El monte, la selva, los cerros y las montañas, los campos, la noche y todo cuanto rodea sus comunidades están pobladas de seres sobrenaturales, alucinantes, que viven en un reino diferente al de los humanos pero con capacidad de interactuar con ellos. Todo este mundo de creencias resultan a nuestros escépticos oídos como cuentos de escasa credibilidad, reflejo de nuestra evolución cultural. Sin embargo, para un mayero articulan un mundo tan real y vívido como fidedignas son las historias que pueden oírse al respecto. Este convencimiento dirige su comportamiento, sus actividades y actuaciones al tiempo que sus relaciones sociales. La realidad que viven es totalmente diferente a la nuestra.
Las diferencias que se perciben en otras culturas son resultado de diferentes formas de entender la realidad que, como consecuencia, derivan en pautas culturales adaptativas diversas. La forma cíclica de entender el tiempo frente a la linealidad occidental de los pueblos amerindios acarrea un distinto uso de la narrativa, la historia, el cómputo del tiempo (calendarios) y un modelo filosófico totalmente opuesto al que en occidente estamos acostumbrados a manejar. Intentar ponernos en su posición, asistiendo al devenir secuencial del tiempo o ver a la lophophora williamsii como un dios-venado en vez de cómo un cacto, es, a mi juicio, imposible. Lo más que podemos hacer es respetar que existen otras categorizaciones de la realidad convirtiendo ese todo objetivo del que tan seguros estamos en un fracturado conjunto de piezas que no terminan de encajar en el sistema cientifista que proponemos. Nuestra lábil realidad absoluta se desvanece, evaporándose en la ausencia de universalidad.

▸ **Registros proporcionados**:

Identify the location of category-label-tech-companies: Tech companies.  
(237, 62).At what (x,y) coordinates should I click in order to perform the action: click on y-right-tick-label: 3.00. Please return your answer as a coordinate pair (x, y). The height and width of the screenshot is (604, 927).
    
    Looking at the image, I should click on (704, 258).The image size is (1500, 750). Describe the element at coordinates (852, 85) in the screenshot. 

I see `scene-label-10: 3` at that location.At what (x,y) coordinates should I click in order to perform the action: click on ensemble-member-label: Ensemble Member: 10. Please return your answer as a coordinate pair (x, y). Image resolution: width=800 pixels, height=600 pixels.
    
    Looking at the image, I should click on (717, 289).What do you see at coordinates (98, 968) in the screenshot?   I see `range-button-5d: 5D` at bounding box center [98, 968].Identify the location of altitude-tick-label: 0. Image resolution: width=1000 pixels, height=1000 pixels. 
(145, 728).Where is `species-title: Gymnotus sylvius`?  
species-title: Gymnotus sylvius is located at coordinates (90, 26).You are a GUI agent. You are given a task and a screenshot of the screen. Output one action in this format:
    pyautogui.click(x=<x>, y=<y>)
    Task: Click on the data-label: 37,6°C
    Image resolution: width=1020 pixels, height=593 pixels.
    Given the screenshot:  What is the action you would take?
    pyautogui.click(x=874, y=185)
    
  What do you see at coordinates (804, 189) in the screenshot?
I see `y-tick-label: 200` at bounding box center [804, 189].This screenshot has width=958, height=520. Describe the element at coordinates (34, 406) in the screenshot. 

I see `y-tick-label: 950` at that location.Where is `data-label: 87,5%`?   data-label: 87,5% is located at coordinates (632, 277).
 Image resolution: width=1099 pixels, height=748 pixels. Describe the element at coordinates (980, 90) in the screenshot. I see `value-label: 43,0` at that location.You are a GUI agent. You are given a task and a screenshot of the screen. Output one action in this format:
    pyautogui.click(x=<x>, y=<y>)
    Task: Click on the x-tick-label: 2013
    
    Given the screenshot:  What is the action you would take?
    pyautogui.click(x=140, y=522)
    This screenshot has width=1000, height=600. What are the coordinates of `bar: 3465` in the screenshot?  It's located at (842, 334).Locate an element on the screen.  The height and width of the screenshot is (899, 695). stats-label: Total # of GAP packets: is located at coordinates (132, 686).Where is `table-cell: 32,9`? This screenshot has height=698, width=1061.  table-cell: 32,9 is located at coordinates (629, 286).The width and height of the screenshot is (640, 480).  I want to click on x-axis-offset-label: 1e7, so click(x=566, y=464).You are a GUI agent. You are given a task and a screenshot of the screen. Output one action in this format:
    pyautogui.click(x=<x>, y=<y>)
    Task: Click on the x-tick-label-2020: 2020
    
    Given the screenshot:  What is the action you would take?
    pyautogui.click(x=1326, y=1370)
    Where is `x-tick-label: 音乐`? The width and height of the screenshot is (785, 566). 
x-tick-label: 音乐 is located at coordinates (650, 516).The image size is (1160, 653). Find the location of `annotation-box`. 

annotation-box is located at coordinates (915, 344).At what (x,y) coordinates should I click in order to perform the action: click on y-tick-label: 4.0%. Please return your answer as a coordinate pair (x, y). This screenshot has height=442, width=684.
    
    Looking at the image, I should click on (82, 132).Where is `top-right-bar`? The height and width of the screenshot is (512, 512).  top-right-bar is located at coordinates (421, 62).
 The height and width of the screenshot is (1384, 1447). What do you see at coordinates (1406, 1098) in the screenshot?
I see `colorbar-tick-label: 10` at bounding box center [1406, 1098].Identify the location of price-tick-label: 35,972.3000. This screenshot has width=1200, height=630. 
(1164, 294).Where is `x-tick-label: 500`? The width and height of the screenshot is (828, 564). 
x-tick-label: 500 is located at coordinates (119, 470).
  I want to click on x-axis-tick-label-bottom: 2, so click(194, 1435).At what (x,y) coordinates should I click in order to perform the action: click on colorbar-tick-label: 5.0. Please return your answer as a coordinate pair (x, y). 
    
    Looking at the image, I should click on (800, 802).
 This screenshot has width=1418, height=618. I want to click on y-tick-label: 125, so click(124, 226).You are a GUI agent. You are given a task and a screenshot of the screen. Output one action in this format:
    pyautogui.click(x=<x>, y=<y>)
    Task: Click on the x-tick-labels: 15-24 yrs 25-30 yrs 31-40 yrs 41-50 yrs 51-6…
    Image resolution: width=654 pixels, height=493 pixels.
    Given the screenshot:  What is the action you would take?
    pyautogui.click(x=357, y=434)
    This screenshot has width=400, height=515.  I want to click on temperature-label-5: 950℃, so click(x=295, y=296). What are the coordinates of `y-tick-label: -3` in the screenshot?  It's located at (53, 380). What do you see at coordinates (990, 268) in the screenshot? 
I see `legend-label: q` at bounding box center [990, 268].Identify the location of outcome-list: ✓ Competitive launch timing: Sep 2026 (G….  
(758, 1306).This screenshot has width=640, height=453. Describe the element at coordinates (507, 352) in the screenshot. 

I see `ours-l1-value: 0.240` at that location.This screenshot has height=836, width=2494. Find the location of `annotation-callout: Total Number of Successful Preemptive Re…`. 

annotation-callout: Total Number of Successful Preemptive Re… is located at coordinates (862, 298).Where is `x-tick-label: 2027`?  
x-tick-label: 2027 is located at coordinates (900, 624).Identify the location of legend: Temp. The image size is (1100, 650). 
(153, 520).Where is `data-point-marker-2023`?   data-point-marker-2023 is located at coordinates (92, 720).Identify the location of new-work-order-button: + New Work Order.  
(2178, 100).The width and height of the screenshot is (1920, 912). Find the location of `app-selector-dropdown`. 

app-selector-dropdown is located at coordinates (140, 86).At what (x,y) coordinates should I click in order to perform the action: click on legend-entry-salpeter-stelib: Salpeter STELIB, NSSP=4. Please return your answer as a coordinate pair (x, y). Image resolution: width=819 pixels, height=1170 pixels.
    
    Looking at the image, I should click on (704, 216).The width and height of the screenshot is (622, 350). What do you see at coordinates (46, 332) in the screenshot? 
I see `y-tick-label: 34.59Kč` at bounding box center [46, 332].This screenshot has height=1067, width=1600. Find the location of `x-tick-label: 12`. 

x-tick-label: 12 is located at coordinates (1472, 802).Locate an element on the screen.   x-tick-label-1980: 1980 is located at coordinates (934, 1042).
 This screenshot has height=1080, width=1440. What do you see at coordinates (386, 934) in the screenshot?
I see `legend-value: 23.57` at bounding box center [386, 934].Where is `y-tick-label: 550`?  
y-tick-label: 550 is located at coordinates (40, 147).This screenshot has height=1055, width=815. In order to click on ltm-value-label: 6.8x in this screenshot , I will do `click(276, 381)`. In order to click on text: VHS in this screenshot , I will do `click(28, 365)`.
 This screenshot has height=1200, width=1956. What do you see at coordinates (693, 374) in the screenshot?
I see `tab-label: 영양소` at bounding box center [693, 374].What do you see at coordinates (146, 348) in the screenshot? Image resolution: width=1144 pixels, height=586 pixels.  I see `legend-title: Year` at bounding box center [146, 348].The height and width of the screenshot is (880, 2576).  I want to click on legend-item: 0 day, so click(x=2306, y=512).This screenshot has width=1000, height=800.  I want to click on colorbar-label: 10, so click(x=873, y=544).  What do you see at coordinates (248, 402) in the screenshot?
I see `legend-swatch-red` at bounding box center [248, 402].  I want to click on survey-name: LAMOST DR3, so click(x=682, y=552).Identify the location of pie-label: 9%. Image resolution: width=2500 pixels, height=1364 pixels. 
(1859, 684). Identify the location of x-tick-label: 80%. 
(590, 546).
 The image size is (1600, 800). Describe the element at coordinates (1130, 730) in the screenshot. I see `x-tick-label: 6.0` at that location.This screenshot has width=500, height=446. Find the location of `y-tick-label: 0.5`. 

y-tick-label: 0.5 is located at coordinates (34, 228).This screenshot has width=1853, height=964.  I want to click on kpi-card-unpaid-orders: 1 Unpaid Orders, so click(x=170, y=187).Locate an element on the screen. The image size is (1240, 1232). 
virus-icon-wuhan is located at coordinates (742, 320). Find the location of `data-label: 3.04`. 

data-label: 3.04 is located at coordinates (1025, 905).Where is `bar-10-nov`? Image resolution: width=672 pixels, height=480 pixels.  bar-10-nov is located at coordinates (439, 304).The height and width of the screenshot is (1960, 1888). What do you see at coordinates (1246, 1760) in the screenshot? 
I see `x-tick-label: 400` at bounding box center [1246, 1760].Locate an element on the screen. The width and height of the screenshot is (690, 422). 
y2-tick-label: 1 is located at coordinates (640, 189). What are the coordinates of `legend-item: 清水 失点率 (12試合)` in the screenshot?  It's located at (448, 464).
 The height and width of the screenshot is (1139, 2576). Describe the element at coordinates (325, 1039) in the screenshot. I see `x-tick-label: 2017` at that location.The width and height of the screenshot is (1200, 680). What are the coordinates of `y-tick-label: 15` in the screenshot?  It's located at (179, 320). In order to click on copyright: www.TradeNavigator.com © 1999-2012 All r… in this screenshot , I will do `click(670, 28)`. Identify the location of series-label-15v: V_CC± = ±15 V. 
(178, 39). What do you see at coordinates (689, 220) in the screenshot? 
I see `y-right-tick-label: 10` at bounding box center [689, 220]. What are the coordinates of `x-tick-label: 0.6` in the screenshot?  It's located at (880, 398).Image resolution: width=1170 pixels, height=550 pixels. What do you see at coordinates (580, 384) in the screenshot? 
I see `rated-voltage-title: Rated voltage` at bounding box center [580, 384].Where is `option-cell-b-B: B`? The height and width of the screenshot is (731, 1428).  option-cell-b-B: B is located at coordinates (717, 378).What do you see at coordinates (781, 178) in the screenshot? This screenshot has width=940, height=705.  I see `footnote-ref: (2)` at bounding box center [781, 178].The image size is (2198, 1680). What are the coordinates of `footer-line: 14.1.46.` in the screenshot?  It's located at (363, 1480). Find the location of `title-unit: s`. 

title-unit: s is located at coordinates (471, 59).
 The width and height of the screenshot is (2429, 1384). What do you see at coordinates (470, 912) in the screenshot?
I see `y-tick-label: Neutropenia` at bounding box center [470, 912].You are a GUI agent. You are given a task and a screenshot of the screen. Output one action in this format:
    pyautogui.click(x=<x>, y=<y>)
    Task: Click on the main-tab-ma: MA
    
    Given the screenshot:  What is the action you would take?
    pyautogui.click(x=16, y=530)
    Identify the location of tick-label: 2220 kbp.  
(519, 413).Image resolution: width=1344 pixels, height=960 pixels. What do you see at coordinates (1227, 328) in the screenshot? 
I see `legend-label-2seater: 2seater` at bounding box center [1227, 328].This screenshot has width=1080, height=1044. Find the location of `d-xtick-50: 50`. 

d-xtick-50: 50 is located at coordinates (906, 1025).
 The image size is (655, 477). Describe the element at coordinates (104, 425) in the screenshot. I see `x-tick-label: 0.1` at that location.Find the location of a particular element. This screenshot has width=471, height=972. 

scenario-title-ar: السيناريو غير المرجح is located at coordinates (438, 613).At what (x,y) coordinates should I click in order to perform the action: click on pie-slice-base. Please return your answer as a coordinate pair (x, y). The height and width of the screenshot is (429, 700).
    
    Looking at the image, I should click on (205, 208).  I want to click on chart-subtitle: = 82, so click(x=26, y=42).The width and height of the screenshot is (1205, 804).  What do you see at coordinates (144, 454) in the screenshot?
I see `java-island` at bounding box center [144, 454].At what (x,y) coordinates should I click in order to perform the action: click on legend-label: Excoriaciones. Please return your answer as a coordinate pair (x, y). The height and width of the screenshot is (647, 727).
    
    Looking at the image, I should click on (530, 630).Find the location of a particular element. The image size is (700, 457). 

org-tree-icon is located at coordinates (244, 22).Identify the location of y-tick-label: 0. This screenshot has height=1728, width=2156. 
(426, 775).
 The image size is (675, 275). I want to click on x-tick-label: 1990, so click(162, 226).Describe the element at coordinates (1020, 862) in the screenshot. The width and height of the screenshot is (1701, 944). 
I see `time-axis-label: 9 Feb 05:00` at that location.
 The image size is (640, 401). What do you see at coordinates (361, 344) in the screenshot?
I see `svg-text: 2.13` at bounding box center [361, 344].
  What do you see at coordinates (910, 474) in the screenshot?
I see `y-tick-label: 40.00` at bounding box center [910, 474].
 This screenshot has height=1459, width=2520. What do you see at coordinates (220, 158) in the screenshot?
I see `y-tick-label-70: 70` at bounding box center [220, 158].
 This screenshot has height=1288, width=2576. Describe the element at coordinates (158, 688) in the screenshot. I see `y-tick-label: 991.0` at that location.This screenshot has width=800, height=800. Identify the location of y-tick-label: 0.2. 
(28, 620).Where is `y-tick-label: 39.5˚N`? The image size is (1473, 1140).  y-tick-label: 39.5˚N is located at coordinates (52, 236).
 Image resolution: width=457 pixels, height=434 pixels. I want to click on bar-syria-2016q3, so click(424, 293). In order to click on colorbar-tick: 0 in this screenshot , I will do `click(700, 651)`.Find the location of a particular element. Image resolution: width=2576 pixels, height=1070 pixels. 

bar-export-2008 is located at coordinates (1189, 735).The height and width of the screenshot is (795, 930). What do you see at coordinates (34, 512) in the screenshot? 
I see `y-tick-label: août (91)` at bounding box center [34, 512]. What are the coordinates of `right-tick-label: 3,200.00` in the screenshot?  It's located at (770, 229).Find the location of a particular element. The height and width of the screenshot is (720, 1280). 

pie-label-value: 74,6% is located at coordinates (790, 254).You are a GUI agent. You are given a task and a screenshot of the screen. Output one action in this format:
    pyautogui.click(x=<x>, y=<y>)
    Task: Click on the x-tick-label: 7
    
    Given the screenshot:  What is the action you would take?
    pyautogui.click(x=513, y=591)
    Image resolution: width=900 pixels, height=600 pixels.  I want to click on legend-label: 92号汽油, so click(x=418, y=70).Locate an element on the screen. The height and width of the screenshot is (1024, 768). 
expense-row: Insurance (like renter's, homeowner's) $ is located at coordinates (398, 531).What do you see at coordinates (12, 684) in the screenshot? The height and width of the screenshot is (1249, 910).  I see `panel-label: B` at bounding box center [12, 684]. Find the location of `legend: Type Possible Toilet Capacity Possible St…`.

▸ **Aplique lo leído**:
(A) Según el fragmento, ¿en qué lugar viven los seres sobrenaturales que pueblan el entorno de las comunidades?
(B) Edite el pasaje del fragmento que va desde "El monte, la" hasta "a la nuestra." y sustituya "mayero" por "creyente".
Los registros no guardan ninguna relación con el fragmento.

▸ **Respuestas por tarea**:
(A) En un reino diferente al de los humanos.

(B)
El monte, la selva, los cerros y las montañas, los campos, la noche y todo cuanto rodea sus comunidades están pobladas de seres sobrenaturales, alucinantes, que viven en un reino diferente al de los humanos pero con capacidad de interactuar con ellos. Todo este mundo de creencias resultan a nuestros escépticos oídos como cuentos de escasa credibilidad, reflejo de nuestra evolución cultural. Sin embargo, para un creyente articulan un mundo tan real y vívido como fidedignas son las historias que pueden oírse al respecto. Este convencimiento dirige su comportamiento, sus actividades y actuaciones al tiempo que sus relaciones sociales. La realidad que viven es totalmente diferente a la nuestra.